▸ **Selected passage**:
[exo-jcr-commits] exo-jcr SVN: r4480 - in core/trunk/exo.core.component.document/src: test/java/org/exoplatform/services/document/test and 1 other directories.
do-not-reply at jboss.org
do-not-reply at jboss.org
Mon Jun 6 07:52:06 EDT 2011
Author: sergiykarpenko
Date: 2011-06-06 07:52:05 -0400 (Mon, 06 Jun 2011)
New Revision: 4480
Added:
core/trunk/exo.core.component.document/src/test/resources/Trait_union.06.Mai_2009.pdf
Modified:
core/trunk/exo.core.component.document/src/main/java/org/exoplatform/services/document/impl/PDFDocumentReader.java
core/trunk/exo.core.component.document/src/test/java/org/exoplatform/services/document/test/TestPropertiesExtracting.java
Log:
EXOJCR-1373: pdf documents metadata UTF-16 encoding support added
Modified: core/trunk/exo.core.component.document/src/main/java/org/exoplatform/services/document/impl/PDFDocumentReader.java
===================================================================
--- core/trunk/exo.core.component.document/src/main/java/org/exoplatform/services/document/impl/PDFDocumentReader.java 2011-06-06 10:00:20 UTC (rev 4479)

▸ **Complete the following**:
- a) Transcribe the part of the commit notice that opens with the words containing "[exo-jcr-commits] exo-jcr SVN: r4480" and closes with "06 Jun 2011)", leaving every character unchanged.
- b) Turn the block of the commit notice that begins "Author: sergiykarpenko" into a short bulleted list that keeps its main facts.

Records contained in a dataset:
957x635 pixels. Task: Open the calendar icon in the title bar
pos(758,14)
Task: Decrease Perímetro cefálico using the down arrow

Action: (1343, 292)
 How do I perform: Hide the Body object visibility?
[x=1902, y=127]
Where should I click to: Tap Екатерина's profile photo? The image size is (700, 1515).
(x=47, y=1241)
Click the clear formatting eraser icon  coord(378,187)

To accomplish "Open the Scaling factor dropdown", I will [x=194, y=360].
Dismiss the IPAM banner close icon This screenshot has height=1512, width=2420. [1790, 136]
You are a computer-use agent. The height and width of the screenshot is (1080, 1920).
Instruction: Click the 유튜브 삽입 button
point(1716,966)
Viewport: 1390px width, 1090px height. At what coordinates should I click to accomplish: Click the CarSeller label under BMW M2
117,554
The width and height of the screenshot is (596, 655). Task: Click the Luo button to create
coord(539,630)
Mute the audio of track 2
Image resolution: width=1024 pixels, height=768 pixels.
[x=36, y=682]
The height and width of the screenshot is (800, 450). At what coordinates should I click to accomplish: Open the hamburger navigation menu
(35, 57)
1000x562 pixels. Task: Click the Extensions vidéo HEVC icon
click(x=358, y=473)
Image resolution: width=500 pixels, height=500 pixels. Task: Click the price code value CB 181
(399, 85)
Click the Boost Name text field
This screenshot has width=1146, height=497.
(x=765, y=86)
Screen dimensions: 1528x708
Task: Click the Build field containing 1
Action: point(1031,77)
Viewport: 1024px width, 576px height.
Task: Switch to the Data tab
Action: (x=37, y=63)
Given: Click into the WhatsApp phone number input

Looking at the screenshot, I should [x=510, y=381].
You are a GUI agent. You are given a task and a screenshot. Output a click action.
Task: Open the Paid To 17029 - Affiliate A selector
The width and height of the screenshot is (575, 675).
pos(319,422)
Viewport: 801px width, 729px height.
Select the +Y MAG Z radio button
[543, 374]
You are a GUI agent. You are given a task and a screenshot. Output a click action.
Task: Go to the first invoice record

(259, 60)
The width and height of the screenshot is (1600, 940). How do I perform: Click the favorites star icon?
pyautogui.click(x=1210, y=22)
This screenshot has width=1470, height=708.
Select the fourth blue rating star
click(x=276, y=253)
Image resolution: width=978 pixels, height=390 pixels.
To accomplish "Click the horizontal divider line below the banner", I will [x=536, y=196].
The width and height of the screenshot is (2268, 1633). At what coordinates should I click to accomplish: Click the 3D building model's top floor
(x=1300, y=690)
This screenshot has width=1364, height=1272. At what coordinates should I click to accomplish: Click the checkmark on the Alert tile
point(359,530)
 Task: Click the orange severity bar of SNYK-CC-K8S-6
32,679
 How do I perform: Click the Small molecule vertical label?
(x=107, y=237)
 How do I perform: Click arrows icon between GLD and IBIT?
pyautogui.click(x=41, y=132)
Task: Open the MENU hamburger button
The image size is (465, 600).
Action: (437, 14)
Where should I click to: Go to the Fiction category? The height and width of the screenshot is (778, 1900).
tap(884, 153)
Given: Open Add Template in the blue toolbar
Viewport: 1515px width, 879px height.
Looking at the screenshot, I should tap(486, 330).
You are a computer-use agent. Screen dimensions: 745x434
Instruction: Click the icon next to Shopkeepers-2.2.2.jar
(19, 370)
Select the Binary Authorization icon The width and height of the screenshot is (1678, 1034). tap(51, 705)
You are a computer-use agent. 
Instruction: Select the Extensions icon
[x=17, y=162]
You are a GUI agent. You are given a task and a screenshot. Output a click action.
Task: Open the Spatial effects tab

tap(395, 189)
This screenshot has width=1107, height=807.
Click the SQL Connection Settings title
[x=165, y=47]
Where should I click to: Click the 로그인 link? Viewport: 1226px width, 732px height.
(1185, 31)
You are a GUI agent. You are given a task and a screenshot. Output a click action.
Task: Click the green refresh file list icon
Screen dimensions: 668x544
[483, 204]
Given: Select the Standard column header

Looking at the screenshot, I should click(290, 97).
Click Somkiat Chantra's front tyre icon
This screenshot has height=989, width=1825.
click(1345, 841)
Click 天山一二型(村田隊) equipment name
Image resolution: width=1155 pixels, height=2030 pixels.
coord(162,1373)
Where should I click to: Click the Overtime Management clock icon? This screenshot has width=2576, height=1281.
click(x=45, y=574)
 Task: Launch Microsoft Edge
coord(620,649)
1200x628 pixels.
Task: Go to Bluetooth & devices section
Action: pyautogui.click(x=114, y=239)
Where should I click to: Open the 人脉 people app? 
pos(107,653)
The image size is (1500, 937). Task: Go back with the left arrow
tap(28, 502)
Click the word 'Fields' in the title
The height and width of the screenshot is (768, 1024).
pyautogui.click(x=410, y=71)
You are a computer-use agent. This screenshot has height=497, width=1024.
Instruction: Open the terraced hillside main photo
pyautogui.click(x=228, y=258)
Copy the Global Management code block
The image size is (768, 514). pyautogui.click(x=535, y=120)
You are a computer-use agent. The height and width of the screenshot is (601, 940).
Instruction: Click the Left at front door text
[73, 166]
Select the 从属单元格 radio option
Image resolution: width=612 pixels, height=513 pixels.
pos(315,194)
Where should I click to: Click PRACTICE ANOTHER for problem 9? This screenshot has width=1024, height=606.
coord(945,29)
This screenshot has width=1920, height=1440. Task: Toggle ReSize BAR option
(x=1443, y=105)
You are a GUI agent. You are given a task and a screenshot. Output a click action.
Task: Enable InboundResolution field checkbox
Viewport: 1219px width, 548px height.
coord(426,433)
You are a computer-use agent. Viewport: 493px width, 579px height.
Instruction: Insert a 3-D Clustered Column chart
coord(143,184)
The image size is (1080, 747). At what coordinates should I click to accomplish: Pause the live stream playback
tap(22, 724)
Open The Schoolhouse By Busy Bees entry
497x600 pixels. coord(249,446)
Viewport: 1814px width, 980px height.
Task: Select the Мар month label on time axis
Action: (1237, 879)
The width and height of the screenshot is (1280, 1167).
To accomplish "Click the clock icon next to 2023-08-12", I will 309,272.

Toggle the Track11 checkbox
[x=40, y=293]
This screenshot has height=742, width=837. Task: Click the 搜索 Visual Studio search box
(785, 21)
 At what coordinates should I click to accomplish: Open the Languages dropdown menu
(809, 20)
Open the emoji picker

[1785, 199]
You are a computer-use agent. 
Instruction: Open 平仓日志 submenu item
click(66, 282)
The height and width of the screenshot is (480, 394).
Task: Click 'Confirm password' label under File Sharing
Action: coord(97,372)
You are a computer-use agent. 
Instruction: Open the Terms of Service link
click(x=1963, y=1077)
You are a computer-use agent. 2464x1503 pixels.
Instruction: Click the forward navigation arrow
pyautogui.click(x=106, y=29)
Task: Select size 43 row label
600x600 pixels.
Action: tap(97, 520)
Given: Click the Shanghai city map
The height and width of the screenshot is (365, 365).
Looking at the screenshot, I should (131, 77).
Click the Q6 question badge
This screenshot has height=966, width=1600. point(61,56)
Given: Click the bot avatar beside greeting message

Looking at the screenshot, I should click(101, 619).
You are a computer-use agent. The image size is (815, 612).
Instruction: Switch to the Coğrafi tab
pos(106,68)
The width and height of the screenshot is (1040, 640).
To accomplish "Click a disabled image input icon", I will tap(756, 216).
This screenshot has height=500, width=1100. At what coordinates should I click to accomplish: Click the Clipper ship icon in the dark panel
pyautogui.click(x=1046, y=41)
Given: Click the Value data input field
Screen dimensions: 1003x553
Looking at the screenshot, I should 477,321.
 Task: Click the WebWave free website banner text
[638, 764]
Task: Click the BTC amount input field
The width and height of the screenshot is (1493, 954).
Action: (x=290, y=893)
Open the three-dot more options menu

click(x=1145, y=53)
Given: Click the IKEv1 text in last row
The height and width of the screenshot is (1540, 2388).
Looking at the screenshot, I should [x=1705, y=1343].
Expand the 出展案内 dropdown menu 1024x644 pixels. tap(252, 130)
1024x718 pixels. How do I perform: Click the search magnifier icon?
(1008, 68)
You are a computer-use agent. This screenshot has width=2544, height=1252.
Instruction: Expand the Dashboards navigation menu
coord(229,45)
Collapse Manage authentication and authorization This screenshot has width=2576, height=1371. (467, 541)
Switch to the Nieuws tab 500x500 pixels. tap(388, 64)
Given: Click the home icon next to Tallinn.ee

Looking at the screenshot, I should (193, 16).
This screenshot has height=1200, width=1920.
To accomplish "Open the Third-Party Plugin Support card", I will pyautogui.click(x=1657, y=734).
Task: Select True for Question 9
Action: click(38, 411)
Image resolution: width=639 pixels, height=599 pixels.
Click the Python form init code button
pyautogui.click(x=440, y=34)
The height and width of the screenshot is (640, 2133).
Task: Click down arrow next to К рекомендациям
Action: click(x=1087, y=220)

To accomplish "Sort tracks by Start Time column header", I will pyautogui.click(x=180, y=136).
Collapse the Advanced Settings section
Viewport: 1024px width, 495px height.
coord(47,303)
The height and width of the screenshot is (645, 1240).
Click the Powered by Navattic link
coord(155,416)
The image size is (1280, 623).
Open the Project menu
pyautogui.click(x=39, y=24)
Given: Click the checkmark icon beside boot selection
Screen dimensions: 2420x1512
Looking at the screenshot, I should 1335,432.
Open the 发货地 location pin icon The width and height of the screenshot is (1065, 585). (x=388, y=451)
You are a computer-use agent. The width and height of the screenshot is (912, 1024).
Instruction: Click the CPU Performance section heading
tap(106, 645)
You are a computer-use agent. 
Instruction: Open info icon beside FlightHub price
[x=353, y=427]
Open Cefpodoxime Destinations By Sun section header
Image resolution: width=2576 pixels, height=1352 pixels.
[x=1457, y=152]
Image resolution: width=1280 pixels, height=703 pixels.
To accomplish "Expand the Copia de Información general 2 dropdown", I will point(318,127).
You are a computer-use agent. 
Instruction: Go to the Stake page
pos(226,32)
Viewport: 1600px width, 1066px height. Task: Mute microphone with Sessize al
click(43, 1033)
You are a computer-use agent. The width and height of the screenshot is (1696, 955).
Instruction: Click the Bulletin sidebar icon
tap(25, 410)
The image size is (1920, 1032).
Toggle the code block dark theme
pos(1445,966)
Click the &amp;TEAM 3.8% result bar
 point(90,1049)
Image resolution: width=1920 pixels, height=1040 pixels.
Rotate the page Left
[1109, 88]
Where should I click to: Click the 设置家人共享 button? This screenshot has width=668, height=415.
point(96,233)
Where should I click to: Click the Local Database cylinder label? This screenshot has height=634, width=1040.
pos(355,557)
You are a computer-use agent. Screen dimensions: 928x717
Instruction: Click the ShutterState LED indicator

▸ **Problem solutions**:
- a)
[exo-jcr-commits] exo-jcr SVN: r4480 - in core/trunk/exo.core.component.document/src: test/java/org/exoplatform/services/document/test and 1 other directories.
do-not-reply at jboss.org
do-not-reply at jboss.org
Mon Jun 6 07:52:06 EDT 2011
Author: sergiykarpenko
Date: 2011-06-06 07:52:05 -0400 (Mon, 06 Jun 2011)

- b)
- Author: sergiykarpenko
- Date: 2011-06-06, 07:52:05 -0400
- New revision: 4480
- Added: test resource Trait_union.06.Mai_2009.pdf
- Modified: PDFDocumentReader.java and TestPropertiesExtracting.java
- Log: EXOJCR-1373, UTF-16 encoding support added for PDF document metadata